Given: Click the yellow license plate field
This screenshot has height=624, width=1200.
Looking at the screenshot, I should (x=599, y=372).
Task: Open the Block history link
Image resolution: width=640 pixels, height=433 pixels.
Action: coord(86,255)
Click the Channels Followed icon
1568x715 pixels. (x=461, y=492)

* * * * * * * * *

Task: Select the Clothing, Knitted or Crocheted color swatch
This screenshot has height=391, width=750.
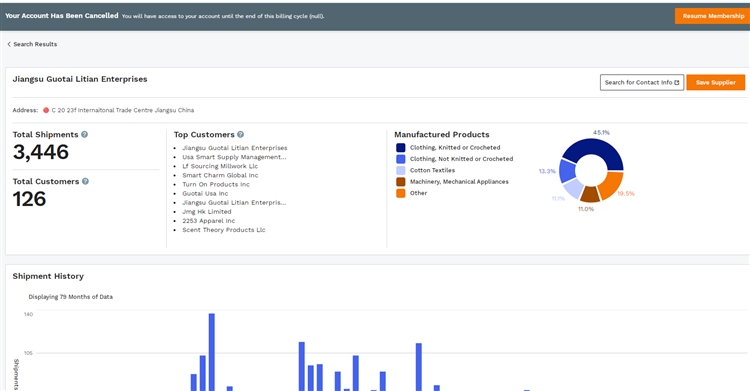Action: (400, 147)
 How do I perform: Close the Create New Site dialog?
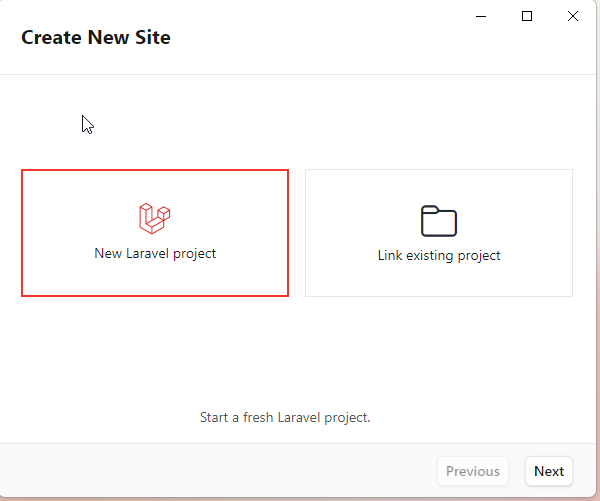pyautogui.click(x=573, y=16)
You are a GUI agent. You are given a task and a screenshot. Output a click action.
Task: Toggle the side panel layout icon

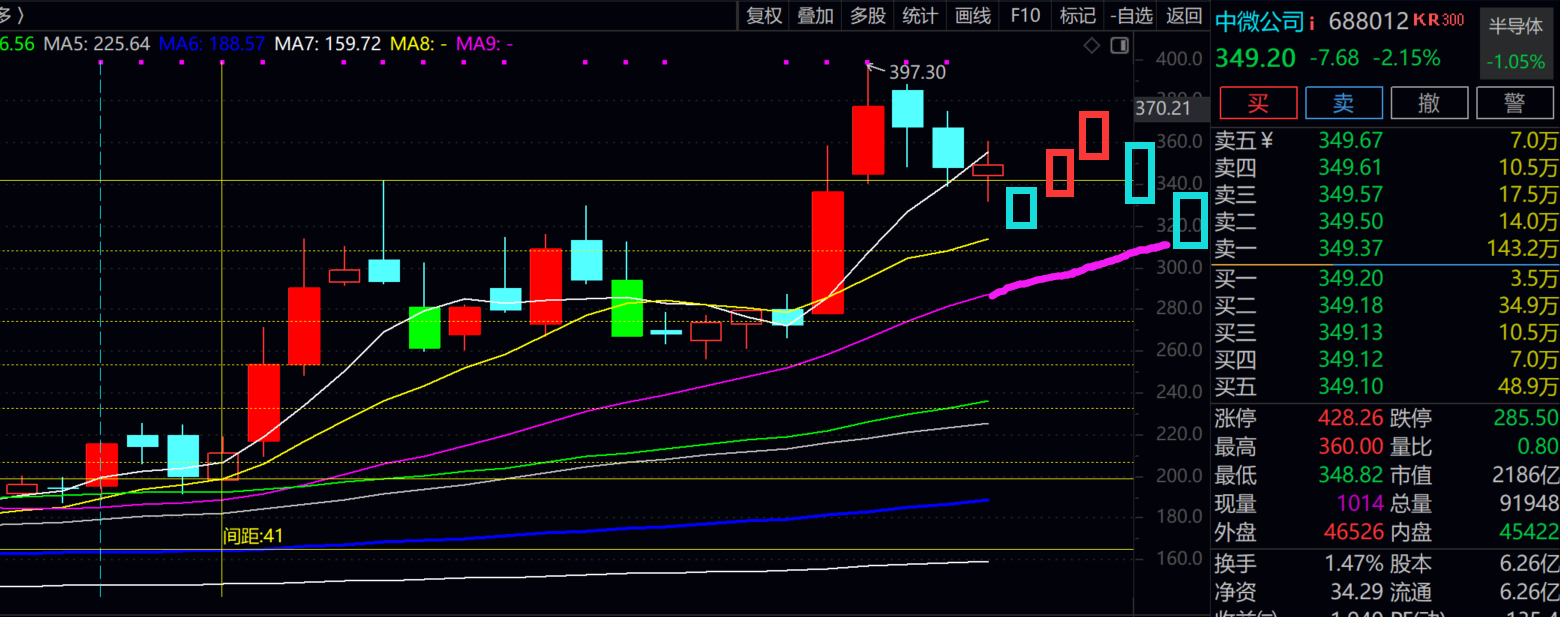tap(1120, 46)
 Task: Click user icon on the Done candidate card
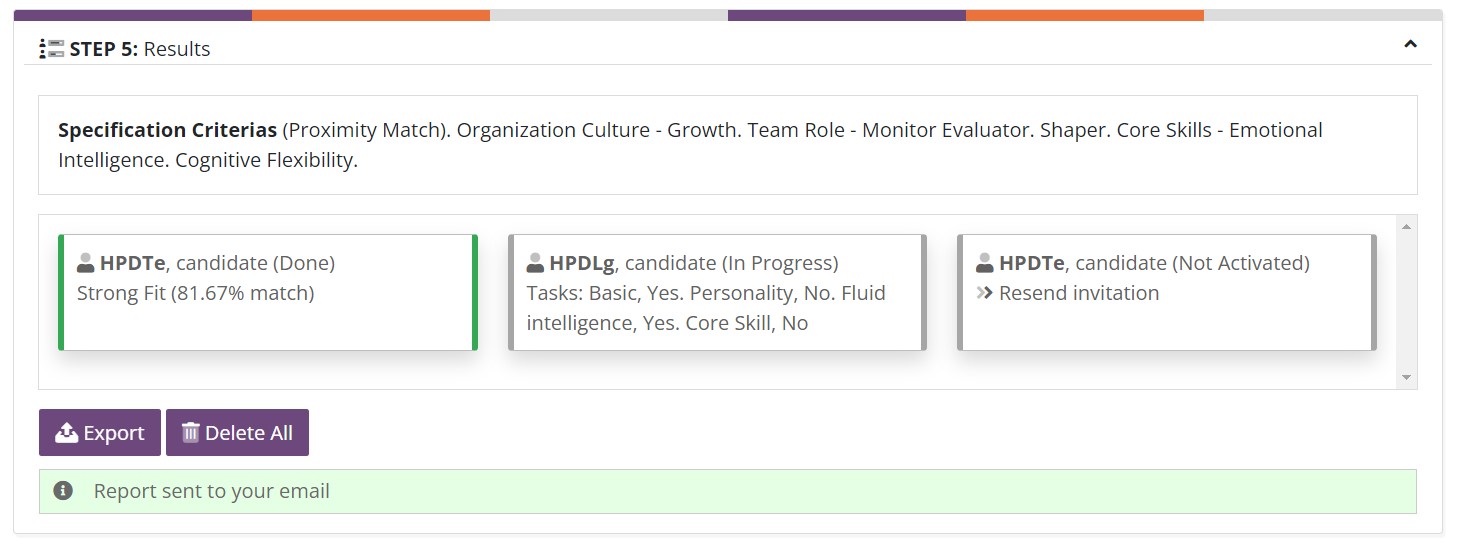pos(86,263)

* * * * * * * * *

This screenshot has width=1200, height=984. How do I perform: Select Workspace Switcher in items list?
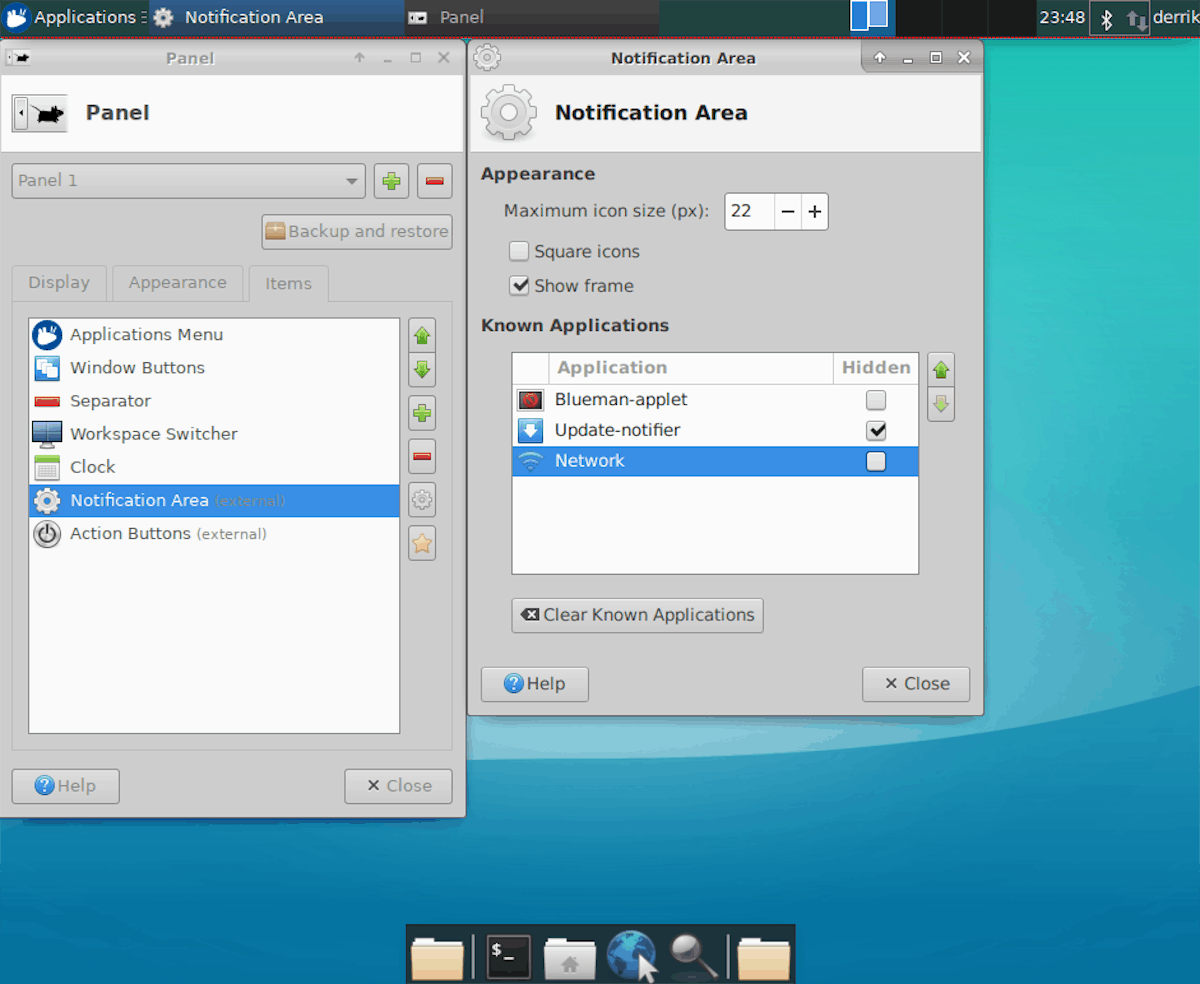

* * * * * * * * *

__Work required__: Copy out every line of the data in which the word "Select" is found.

__Solution__:
Task: Select the Clothing, Knitted or Crocheted color swatch
This screenshot has width=1200, height=984. How do I perform: Select Workspace Switcher in items list?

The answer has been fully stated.